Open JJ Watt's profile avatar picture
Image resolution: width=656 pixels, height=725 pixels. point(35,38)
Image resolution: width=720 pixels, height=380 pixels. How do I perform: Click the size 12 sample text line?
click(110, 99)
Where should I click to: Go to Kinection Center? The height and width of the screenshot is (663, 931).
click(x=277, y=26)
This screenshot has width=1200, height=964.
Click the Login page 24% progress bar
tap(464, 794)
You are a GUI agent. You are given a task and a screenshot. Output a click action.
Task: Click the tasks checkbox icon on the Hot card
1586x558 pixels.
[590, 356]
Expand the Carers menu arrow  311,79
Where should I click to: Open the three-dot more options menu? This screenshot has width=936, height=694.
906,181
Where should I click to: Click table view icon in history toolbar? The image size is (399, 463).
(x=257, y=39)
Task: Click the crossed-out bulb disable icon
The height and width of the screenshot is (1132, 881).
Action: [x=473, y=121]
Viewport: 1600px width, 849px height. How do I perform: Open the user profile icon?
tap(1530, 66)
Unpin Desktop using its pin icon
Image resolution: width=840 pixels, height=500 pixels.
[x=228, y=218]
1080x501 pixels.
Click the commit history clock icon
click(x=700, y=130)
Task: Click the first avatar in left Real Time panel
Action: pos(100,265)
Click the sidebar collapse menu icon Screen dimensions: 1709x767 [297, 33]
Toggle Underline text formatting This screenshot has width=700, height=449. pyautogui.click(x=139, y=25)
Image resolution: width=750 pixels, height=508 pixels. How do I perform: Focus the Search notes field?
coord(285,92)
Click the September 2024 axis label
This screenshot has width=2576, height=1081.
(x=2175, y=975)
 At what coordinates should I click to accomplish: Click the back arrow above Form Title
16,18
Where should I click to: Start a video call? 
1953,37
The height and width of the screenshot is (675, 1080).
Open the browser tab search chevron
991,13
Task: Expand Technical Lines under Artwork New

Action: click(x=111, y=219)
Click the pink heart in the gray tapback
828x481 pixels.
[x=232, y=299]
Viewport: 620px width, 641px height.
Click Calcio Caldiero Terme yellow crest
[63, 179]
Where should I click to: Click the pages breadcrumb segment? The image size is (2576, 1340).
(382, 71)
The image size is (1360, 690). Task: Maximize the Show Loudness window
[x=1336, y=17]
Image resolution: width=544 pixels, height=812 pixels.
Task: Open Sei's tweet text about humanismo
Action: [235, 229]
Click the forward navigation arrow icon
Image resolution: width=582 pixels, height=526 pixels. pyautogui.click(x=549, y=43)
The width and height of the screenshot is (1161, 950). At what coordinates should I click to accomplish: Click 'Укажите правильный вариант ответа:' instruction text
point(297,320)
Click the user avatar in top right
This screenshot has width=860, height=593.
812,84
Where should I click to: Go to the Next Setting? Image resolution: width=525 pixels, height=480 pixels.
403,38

§ §

▸ **Problem requirements**:
Reproduce all of the material above line for line, unchanged.

▸ **Result of the task**:
Open JJ Watt's profile avatar picture
Image resolution: width=656 pixels, height=725 pixels. point(35,38)
Image resolution: width=720 pixels, height=380 pixels. How do I perform: Click the size 12 sample text line?
click(110, 99)
Where should I click to: Go to Kinection Center? The height and width of the screenshot is (663, 931).
click(x=277, y=26)
This screenshot has width=1200, height=964.
Click the Login page 24% progress bar
tap(464, 794)
You are a GUI agent. You are given a task and a screenshot. Output a click action.
Task: Click the tasks checkbox icon on the Hot card
1586x558 pixels.
[590, 356]
Expand the Carers menu arrow  311,79
Where should I click to: Open the three-dot more options menu? This screenshot has width=936, height=694.
906,181
Where should I click to: Click table view icon in history toolbar? The image size is (399, 463).
(x=257, y=39)
Task: Click the crossed-out bulb disable icon
The height and width of the screenshot is (1132, 881).
Action: [x=473, y=121]
Viewport: 1600px width, 849px height. How do I perform: Open the user profile icon?
tap(1530, 66)
Unpin Desktop using its pin icon
Image resolution: width=840 pixels, height=500 pixels.
[x=228, y=218]
1080x501 pixels.
Click the commit history clock icon
click(x=700, y=130)
Task: Click the first avatar in left Real Time panel
Action: pos(100,265)
Click the sidebar collapse menu icon Screen dimensions: 1709x767 [297, 33]
Toggle Underline text formatting This screenshot has width=700, height=449. pyautogui.click(x=139, y=25)
Image resolution: width=750 pixels, height=508 pixels. How do I perform: Focus the Search notes field?
coord(285,92)
Click the September 2024 axis label
This screenshot has width=2576, height=1081.
(x=2175, y=975)
 At what coordinates should I click to accomplish: Click the back arrow above Form Title
16,18
Where should I click to: Start a video call? 
1953,37
The height and width of the screenshot is (675, 1080).
Open the browser tab search chevron
991,13
Task: Expand Technical Lines under Artwork New

Action: click(x=111, y=219)
Click the pink heart in the gray tapback
828x481 pixels.
[x=232, y=299]
Viewport: 620px width, 641px height.
Click Calcio Caldiero Terme yellow crest
[63, 179]
Where should I click to: Click the pages breadcrumb segment? The image size is (2576, 1340).
(382, 71)
The image size is (1360, 690). Task: Maximize the Show Loudness window
[x=1336, y=17]
Image resolution: width=544 pixels, height=812 pixels.
Task: Open Sei's tweet text about humanismo
Action: [235, 229]
Click the forward navigation arrow icon
Image resolution: width=582 pixels, height=526 pixels. pyautogui.click(x=549, y=43)
The width and height of the screenshot is (1161, 950). At what coordinates should I click to accomplish: Click 'Укажите правильный вариант ответа:' instruction text
point(297,320)
Click the user avatar in top right
This screenshot has width=860, height=593.
812,84
Where should I click to: Go to the Next Setting? Image resolution: width=525 pixels, height=480 pixels.
403,38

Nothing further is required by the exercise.